Breazeal, Jibo’s CEO, is currently on leave from the MIT Media Lab, where she leads the Personal Robots Group. Jibo has raised several million dollars—the company hasn’t disclosed exactly how much—from investors including CRV (formerly known as Charles River Ventures), Fairhaven Capital, and Generator Ventures. Now, with a successful crowdfunding campaign under its belt, the startup can expect more venture capitalists to get interested in a hurry.
And that speaks to the current state of commercial robotics. The field of home robots in particular has seen remarkably little change since iRobot introduced the Roomba in 2002. For all the talk of the field being like the PC industry in the early ‘80s, mainstream robots have been few and far between. In the past five years, there have been signs that things are changing, but robotics still needs a lightning rod to focus the energy and attention of consumers.
Jibo might be just that.

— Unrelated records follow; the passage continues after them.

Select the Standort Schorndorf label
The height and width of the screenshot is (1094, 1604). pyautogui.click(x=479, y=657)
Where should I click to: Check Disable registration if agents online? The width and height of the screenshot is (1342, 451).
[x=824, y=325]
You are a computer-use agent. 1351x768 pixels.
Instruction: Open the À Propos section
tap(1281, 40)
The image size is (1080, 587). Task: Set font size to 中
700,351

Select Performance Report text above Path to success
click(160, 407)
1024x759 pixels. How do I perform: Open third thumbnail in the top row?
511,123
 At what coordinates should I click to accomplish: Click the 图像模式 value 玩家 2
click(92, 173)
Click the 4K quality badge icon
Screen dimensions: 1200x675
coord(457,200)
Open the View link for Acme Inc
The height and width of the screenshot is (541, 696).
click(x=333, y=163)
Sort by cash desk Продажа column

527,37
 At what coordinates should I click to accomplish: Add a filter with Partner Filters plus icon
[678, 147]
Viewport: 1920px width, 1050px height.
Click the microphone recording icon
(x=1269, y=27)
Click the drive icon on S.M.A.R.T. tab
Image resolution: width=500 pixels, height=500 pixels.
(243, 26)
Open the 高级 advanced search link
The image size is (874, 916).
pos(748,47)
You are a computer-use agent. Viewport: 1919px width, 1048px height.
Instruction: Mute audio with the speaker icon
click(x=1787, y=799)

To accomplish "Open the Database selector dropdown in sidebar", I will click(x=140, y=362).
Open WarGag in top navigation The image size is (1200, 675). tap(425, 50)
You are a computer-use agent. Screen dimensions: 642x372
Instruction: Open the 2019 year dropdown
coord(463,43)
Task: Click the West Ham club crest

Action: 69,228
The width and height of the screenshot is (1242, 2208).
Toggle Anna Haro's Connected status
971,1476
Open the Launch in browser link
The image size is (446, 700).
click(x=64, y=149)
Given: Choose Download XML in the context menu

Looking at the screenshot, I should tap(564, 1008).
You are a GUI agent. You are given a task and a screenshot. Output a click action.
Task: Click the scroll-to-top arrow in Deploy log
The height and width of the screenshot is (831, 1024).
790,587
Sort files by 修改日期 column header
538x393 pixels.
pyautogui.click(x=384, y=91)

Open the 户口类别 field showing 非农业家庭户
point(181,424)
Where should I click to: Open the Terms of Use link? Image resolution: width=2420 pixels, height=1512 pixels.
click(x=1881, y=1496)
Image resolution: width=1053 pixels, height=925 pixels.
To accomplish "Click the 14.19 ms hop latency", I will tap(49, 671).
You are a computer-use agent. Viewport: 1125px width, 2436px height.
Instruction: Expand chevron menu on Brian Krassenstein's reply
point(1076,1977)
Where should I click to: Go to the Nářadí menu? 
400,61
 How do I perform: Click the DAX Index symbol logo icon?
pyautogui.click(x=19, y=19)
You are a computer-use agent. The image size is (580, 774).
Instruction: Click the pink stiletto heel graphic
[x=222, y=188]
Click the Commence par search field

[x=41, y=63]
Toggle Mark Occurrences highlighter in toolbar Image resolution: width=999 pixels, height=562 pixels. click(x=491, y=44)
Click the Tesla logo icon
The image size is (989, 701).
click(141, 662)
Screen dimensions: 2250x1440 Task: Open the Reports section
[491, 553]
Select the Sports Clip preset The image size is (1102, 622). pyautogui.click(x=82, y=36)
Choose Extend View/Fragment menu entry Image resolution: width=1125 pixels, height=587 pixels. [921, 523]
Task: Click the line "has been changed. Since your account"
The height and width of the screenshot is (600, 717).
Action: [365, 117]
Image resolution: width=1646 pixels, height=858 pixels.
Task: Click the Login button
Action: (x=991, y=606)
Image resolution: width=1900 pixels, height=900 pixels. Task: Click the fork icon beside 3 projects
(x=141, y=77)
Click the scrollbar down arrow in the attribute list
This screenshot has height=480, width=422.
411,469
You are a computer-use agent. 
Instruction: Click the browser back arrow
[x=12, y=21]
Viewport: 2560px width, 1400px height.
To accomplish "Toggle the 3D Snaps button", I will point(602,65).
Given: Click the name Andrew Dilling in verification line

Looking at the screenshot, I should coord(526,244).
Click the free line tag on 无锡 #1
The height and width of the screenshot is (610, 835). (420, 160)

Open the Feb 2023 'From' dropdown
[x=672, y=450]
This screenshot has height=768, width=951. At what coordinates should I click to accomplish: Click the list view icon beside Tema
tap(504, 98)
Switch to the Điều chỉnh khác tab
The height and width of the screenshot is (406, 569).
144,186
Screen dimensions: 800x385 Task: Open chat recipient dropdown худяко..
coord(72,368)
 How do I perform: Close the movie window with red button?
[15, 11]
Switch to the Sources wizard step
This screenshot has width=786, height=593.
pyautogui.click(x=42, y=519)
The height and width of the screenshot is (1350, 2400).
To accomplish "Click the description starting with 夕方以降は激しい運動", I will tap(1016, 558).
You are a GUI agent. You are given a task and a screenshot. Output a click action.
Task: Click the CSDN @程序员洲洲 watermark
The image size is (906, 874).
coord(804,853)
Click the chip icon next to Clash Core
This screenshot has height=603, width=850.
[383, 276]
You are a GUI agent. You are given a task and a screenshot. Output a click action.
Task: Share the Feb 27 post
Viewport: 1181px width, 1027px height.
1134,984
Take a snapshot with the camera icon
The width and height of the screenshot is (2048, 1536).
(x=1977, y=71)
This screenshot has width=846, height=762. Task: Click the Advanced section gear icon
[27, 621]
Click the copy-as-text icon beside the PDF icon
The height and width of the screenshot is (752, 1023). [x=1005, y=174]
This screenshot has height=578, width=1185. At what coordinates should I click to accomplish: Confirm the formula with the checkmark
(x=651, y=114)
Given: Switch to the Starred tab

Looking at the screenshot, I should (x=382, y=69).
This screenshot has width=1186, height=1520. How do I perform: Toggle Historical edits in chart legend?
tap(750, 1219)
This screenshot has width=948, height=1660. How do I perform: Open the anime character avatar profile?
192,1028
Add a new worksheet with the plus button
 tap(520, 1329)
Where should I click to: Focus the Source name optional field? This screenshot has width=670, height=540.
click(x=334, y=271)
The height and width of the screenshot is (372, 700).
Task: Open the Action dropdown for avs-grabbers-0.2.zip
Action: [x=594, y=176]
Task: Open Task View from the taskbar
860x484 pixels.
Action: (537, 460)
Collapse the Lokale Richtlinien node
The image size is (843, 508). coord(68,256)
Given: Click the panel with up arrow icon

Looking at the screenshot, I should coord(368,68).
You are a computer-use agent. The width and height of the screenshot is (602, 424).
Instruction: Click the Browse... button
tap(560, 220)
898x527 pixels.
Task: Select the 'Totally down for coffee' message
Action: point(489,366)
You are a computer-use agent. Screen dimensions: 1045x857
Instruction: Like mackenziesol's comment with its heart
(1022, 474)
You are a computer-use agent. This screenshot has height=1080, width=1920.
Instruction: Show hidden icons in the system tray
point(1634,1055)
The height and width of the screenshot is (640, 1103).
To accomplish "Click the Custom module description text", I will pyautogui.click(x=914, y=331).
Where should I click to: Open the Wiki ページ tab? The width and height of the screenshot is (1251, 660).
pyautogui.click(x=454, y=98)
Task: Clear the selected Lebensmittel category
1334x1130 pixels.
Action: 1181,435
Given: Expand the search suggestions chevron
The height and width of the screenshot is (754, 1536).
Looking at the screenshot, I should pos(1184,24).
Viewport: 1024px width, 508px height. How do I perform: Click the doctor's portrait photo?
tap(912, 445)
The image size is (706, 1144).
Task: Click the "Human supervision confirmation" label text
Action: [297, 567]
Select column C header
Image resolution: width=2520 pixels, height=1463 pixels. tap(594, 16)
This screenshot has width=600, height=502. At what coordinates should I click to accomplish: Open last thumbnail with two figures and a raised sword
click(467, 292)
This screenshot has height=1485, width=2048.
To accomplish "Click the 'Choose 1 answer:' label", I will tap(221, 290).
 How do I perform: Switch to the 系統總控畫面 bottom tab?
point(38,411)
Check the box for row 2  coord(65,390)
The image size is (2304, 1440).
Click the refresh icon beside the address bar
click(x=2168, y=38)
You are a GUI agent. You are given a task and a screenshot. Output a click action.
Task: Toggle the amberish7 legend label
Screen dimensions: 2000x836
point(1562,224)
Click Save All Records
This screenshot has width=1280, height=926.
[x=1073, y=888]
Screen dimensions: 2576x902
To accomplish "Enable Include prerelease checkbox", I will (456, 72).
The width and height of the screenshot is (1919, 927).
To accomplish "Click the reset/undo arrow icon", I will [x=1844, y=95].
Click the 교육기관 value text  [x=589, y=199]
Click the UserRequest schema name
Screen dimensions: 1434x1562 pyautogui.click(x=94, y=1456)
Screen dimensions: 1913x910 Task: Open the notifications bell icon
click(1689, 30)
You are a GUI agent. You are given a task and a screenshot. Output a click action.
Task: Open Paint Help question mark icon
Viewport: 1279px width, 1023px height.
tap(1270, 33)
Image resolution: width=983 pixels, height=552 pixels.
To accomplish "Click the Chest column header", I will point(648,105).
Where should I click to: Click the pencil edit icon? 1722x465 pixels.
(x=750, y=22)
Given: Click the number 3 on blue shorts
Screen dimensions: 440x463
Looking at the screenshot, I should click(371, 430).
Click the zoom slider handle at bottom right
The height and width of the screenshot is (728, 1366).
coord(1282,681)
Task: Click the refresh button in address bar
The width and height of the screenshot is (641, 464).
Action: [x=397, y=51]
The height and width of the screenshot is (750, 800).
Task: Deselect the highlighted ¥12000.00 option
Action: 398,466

There’s nothing inherently amazing about what this “family robot” can do, but it puts together capabilities in areas like face tracking, gestural interfaces, emotion sensing, speech recognition and synthesis, and computer vision and graphics. And does so in a way that feels new, at least.
“You just couldn’t do this five years ago cost-effectively,” says Bruce Sachs, the partner who led CRV’s investment in Jibo. He’s talking about off-the-shelf technical stuff like low-power processing and camera technology, but also “access to the supply chain in Asia.”
Indeed, shipping a hardware product remains a critical challenge for any startup. Jibo (and consumer robotics in general) will have plenty of technology risk hanging over it until it proves it can manufacture and deliver robots for a mass audience.
Sachs admits it’s very early days for the company. “There’s a lot of development that has to go on between now and when Jibo is in production,” he says. “But I don’t think it’s invention or rocket science.”
I talked with a few other tech investors with knowledge of robotics and human-machine interfaces who aren’t involved with the company. The general consensus: Jibo is risky, but intriguing, as a business.